Segundo Carol, o atual namorado não representa uma figura paterna para o filho, pelo fato de o pai de Valentin estar sempre presente e cumprir com o seu papel – tanto afetivo quanto financeiro. A filha de Edna Alves, por outro lado, vê o namorado de sua mãe como uma figura paterna pelo fato de o pai da menina ser distante. “A gente nunca incentivou ela a chamar ele (o parceiro atual) de pai. Sempre a incentivei a chamá-lo de tio Márcio. Mas ela mesma desenha ele na escola, chama ele de papai tio Márcio”, brinca.

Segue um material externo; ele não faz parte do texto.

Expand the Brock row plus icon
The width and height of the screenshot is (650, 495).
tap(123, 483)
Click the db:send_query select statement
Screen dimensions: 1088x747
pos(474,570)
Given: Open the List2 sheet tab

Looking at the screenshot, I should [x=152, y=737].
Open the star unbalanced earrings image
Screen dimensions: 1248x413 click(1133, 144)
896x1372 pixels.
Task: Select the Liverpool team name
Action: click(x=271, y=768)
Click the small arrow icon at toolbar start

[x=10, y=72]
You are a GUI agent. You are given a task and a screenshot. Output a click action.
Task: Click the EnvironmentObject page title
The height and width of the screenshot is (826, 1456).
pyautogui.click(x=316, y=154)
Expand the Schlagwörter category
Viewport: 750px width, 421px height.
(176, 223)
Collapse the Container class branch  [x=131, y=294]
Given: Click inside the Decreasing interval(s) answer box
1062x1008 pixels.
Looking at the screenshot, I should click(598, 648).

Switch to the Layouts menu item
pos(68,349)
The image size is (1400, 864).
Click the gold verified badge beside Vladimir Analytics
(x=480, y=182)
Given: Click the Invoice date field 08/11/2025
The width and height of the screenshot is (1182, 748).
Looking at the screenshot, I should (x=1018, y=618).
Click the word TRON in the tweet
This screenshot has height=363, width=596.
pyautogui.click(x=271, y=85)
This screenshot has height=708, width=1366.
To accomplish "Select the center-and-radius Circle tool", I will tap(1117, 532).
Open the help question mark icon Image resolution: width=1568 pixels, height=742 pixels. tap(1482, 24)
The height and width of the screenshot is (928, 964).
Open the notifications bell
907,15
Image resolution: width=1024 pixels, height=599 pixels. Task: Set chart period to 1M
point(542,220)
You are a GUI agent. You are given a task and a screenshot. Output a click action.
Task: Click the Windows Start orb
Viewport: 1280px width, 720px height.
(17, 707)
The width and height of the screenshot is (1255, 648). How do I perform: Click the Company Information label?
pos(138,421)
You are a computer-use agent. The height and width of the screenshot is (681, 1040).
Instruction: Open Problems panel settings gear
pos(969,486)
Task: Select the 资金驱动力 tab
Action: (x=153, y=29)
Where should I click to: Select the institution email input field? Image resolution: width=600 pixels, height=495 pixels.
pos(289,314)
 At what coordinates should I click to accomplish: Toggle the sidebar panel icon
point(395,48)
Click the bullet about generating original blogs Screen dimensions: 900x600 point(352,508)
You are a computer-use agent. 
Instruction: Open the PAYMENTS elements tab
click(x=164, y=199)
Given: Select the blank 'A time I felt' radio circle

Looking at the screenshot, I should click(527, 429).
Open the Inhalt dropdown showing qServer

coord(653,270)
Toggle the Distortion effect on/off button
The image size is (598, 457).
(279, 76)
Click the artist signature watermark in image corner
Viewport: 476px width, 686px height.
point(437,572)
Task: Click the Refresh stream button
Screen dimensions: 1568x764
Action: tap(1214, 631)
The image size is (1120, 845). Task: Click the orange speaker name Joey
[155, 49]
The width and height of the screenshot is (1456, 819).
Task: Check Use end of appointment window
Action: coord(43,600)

Em 10 anos, o Brasil ganhou mais de 1 milhão de famílias formadas por mães solo, segundo levantamento do Instituto Brasileiro de Geografia e Estatística (IBGE) de 2016. Carina, Edna, Fernanda, Carol e Vanessa têm pouco em comum. Vivem em cidades ou estados diferentes, passaram por experiências muito diversas e pertencem a classes sociais distintas. No entanto, elas compõem uma pequena parte dessas estatísticas, o que acarreta em condição semelhante em suas vidas: a exclusão social.

Todas elas foram ou são, de alguma maneira, excluídas da sociedade por serem mães solo. Lidam com os julgamentos, a dificuldade em obter relacionamentos sérios, a solidão e até mesmo a misoginia, muitas vezes. A frase exibida pelo Tinder quando um perfil não encontra pessoas compatíveis em local próximo – utilizada como título para a publicação de Fernanda, que inspirou este texto – sintetiza o sentimento compartilhado por elas: não há ninguém perto de você.